United States District Court, M.D. Pennsylvania

June 15, 2017


          BRANN, J.


          KAROLINE MEHALCHICK United States Magistrate Judge

         Before the Court is a motion to dismiss filed by Defendants Empowered Staffing Solutions and Ferdinand Cavallaro, owner thereof, on December 5, 2016. (Doc. 9). The Defendants move for dismissal on the grounds that the Plaintiff, Melynda Hunsinger, failed to properly exhaust administrative remedies as required by 42 U.S.C. § 2000e-5 in pursuit of her employment discrimination claim. (Doc. 10). Specifically, they argue Hunsinger improperly filed the requisite request for review with the EEOC's New York branch, instead of Pennsylvania, where the Defendants are located. (Doc. 10). They state that this failure resulted in a dismissal on procedural grounds with no administrative review taking place, one of the purposes for requiring exhaustion of the claims prior to court intervention. (Doc. 10).

         I. Motion to Dismiss Standard

          Rule 12(b)(6) of the Federal Rules of Civil Procedure authorizes a defendant to move to dismiss for “failure to state a claim upon which relief can be granted.” Fed.R.Civ.P. 12(b)(6).

         The United States Court of Appeals for the Third Circuit has noted the evolving standards governing pleading practice in federal court, stating that:

Standards of pleading have been in the forefront of jurisprudence in recent years.
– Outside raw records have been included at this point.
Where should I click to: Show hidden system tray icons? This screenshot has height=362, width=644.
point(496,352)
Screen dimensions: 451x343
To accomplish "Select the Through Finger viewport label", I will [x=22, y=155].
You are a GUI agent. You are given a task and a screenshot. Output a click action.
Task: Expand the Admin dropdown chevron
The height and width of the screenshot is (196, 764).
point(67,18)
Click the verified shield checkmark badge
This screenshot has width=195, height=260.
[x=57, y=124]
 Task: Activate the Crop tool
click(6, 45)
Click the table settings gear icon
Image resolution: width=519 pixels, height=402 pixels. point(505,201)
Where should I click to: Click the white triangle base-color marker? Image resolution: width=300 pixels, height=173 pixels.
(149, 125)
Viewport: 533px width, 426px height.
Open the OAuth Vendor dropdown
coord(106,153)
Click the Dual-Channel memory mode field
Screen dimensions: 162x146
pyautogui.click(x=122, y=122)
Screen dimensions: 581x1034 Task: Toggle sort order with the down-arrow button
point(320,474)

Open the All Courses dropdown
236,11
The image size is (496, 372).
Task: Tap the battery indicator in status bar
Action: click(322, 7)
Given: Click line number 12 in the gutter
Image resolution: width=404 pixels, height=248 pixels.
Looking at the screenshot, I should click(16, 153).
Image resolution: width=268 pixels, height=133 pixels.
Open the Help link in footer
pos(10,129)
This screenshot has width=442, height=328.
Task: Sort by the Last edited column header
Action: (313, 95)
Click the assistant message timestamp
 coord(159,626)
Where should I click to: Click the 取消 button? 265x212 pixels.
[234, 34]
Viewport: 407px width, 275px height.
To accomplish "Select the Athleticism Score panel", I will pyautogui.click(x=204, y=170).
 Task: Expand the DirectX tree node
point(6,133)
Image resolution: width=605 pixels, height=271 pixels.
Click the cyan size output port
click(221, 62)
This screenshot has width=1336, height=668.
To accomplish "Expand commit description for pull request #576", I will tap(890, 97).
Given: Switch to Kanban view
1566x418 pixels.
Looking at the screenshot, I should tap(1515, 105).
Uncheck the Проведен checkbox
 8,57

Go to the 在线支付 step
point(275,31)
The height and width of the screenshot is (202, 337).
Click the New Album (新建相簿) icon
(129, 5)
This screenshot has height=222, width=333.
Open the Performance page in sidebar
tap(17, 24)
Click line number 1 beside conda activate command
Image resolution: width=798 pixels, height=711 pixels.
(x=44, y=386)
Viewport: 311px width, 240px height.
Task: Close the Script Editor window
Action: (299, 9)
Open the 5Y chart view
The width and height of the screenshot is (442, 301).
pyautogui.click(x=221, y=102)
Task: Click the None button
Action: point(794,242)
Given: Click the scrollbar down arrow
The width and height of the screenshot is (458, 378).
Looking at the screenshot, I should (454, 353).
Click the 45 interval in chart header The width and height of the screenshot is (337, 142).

Beginning with the Supreme Court's opinion in Bell Atl. Corp. v. Twombly, 550 U.S. 544 (2007), continuing with our opinion in Phillips [v. Cnty. of Allegheny, 515 F.3d 224 (3d Cir. 2008)] and culminating recently with the Supreme Court's decision in Ashcroft v. Iqbal, 556 U.S. 662 (2009), pleading standards have seemingly shifted from simple notice pleading to a more heightened form of pleading, requiring a plaintiff to plead more than the possibility of relief to survive a motion to dismiss.
Fowler v. UPMC Shadyside
578 F.3d 203

         In considering whether a complaint fails to state a claim upon which relief may be granted, the court must accept as true all allegations in the complaint, and all reasonable inferences that can be drawn therefrom are to be construed in the light most favorable to the plaintiff. Jordan v. Fox, Rothschild, O'Brien & Frankel, 20 F.3d 1250, 1261 (3d Cir. 1994). However, a court “need not credit a complaint's ‘bald assertions' or ‘legal conclusions' when deciding a motion to dismiss.” Morse v. Lower Merion Sch. Dist., 132 F.3d 902, 906 (3d Cir. 1997). Additionally, a court need not assume that a plaintiff can prove facts that the plaintiff has not alleged. Assoc'd. Gen. Contractors of Cal. v. Cal. State Council of Carpenters, 459 U.S. 519, 526 (1983). A plaintiff must provide some factual grounds for relief, which “requires more than labels and conclusions, and a formulaic recitation of the elements of a cause of action will not do.” Bell Atl. Corp. v. Twombly, 550 U.S. 544, 555. “Factual allegations must be enough to raise a right to relief above the speculative level.” Twombly, 550 U.S. at 555. In Ashcroft v. Iqbal, 556 U.S. 662 (2009), the Supreme Court of the United States held that, when considering a motion to dismiss, a court should “begin by identifying pleadings that, because they are no more than conclusions, are not entitled to the assumption of truth.” Iqbal, 556 U.S. at 679. In deciding a Rule 12(b)(6) motion, the Court may consider the facts alleged on the face of the complaint, as well as “documents incorporated into the complaint by reference, and matters of which a court may take judicial notice.” Tellabs, Inc. v. Makor Issues & Rights, Ltd., 551 U.S. 308, 322 (2007).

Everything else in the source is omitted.